Data for the task
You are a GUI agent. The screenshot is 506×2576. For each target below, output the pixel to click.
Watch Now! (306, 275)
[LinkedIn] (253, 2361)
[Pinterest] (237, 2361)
--
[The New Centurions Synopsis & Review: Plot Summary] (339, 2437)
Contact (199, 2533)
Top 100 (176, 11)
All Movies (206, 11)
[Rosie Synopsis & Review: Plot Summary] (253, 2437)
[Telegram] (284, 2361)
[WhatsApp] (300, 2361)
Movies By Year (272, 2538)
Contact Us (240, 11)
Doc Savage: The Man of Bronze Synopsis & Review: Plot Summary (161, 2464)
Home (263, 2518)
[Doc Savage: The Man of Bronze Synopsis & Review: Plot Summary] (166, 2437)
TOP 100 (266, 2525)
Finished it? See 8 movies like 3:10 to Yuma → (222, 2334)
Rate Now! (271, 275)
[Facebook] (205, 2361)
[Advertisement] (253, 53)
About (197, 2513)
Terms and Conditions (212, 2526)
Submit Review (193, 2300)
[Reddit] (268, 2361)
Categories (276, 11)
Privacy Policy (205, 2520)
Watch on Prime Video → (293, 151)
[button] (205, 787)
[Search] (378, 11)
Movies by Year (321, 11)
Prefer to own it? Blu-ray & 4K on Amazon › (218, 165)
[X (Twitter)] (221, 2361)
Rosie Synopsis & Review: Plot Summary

Required work
Pick out each line above that includes "Summary" and show it.

Output of the task
[The New Centurions Synopsis & Review: Plot Summary] (339, 2437)
[Rosie Synopsis & Review: Plot Summary] (253, 2437)
Doc Savage: The Man of Bronze Synopsis & Review: Plot Summary (161, 2464)
[Doc Savage: The Man of Bronze Synopsis & Review: Plot Summary] (166, 2437)
Rosie Synopsis & Review: Plot Summary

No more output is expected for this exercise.